Context: The current spell of extreme heat in various parts of the country has reignited discussions about including heatwaves as a notified disaster under the Disaster Management (DM) Act, 2005.

Notified Disasters and the DM Act

  • The Disaster Management (DM) Act was enacted following the 1999 Odisha super-cyclone and the 2004 tsunami.
  • Definition: The DM Act defines a disaster as a “catastrophe, mishap, calamity or grave occurrence” arising from “natural or man-made causes” that results in significant loss of life, destruction of property, or environmental damage, and is beyond the coping capacity of the community.
  • Current List of Notified Disasters: There are 12 categories of notified disasters: cyclones, drought, earthquakes, fires, floods, tsunamis, hailstorms, landslides, avalanches, cloudbursts, pest attacks, and frost and cold waves.

Legal Framework

  • When such an event occurs, the DM Act provisions can be invoked.
  • States can draw funds from the National Disaster Response Fund (NDRF) at the national level and the State Disaster Response Fund (SDRF) at the state level.
    • States first utilise the SDRF and, if insufficient, seek funds from the NDRF.
    • In FY 2023-24, only two states drew money from the NDRF.

Funding Sources

  • NDRF: Entirely funded by the central government.
  • SDRF: States contribute 25% (10% for special category states); the rest is funded by the central government.
  • Funds can only be used for response and management of notified disasters.
Related Information
India ranks seventh globally among regions most severely affected by extreme weather events.

Need as a Notified Disaster

  • Exclusion from the DM Act: Historically, heatwaves were not included when the DM Act was enacted in 2005 because they were common summer occurrences and were not considered unusual weather events.
  • Increasing Severity and Frequency: Over the last 15 years, the severity and frequency of heat waves have increased.
    • Economic activity has exposed more people to the risk of heat strokes due to outdoor work.
  • Vulnerability: 23 states are vulnerable to heatwaves.
    • These states and several cities have developed heat action plans (HAPs) involving:
      • Creation of shaded spaces.
      • Ensuring the availability of cool water in public places.
      • Distribution of oral rehydration solutions.
      • Reorganising schedules for schools, colleges, and offices.
  • Financial Limitations: State governments cannot use SDRF funds for HAPs, leading to demands for including heat waves as a notified disaster.
  • Potential Benefits of Inclusion: Improved management and reporting of heat-related illnesses and deaths.
    • Increased alertness and preparedness among authorities to minimise the impacts of heatwaves.

Central Government’s Reluctance

  • Finance Commission’s Stance: States have requested the inclusion of heatwaves before the last three Finance Commissions.
    • The 15th Finance Commission noted the existing list sufficiently covers state needs and did not endorse including heatwaves.
    • However, it allowed states to use up to 10% of SDRF funds for “local disasters” like heatwaves, which states could notify independently.
      • Haryana, Uttar Pradesh, Odisha, and Kerala have used this provision to classify heatwaves as local disasters.
  • Practical Difficulties: The main reluctance stems from potential financial implications:
    • The government must provide Rs 4 lakh for every life lost due to a notified disaster, including heatwaves.
    • Heatwaves cause a significant number of deaths, which may be underreported.
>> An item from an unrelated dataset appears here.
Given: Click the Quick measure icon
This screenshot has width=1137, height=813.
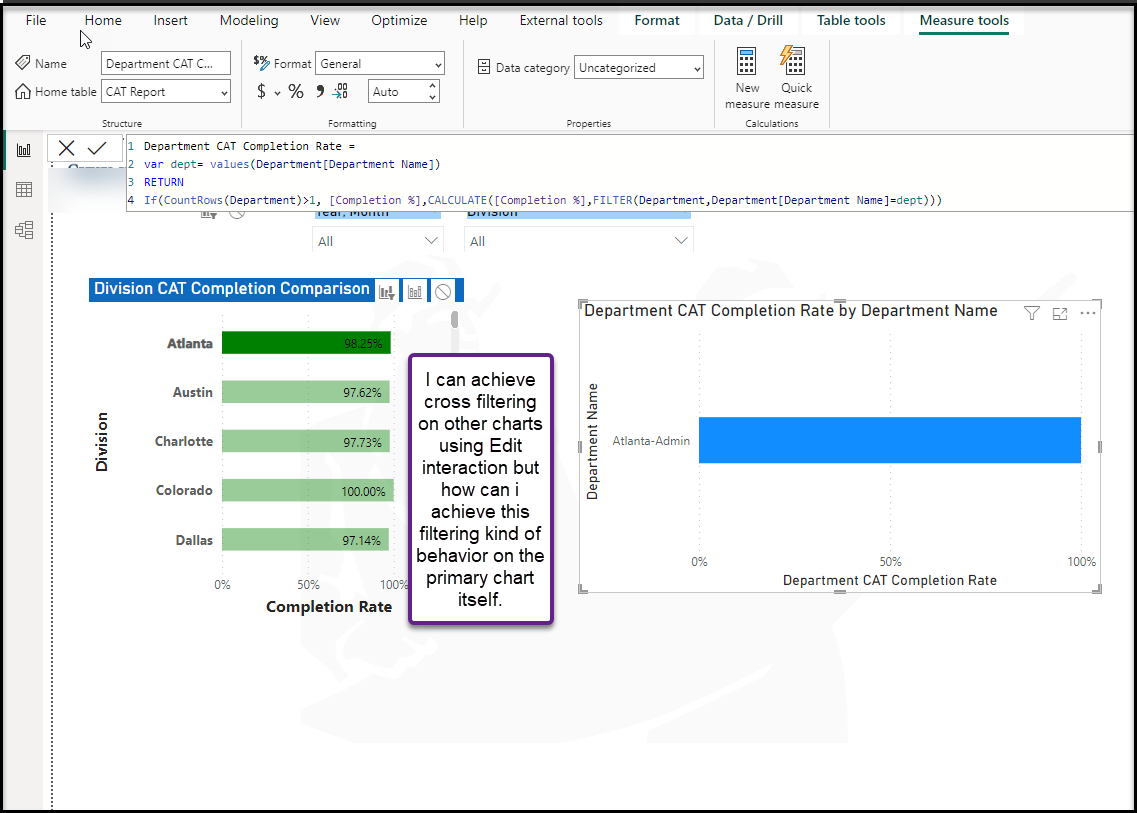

Recent reports indicate over 500 heat-related deaths.
    • Difficulty in attributing deaths directly to heatwaves complicates compensation claims.
    • Financial Allocation: The 15th Finance Commission recommended Rs 1,60,153 crore for SDRFs for 2021-26.
      • Uttar Pradesh received about Rs 11,400 crore.
      • Maharashtra received the maximum share, about Rs 19,000 crore.
    • There are concerns this money might be insufficient if heatwaves and other high-casualty disasters like lightning are added to the list.